======== Provided information ========

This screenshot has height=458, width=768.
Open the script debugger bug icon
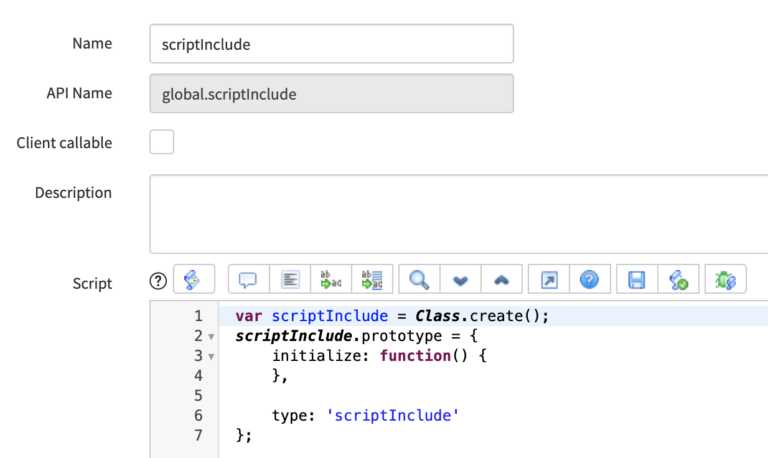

========
======== Provided information ========

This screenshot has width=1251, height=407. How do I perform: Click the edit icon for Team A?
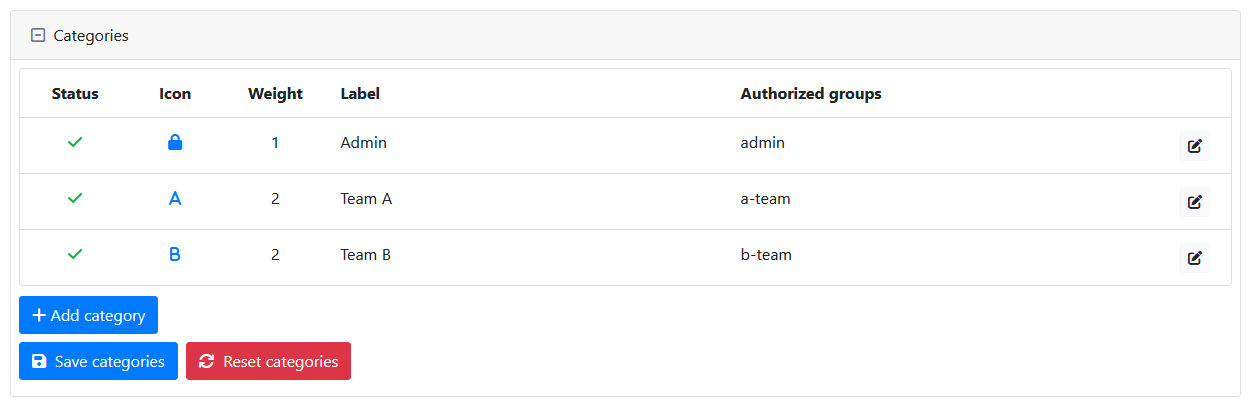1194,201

========
======== Provided information ========

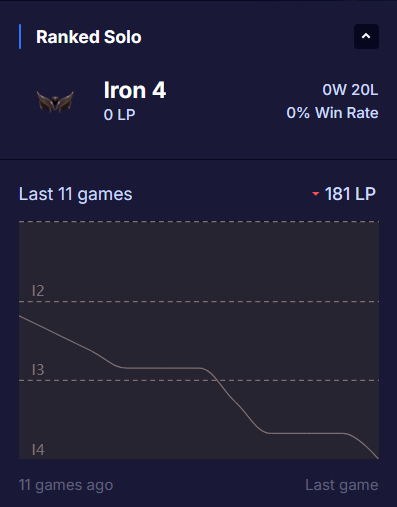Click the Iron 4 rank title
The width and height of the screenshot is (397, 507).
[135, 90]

========

Your goal — Reproduce every line in the listing from the line containing "This screenshot has height=458, width=768." down to the line containing "Open the script debugger bug icon", inclusive.

Reply —
This screenshot has height=458, width=768.
Open the script debugger bug icon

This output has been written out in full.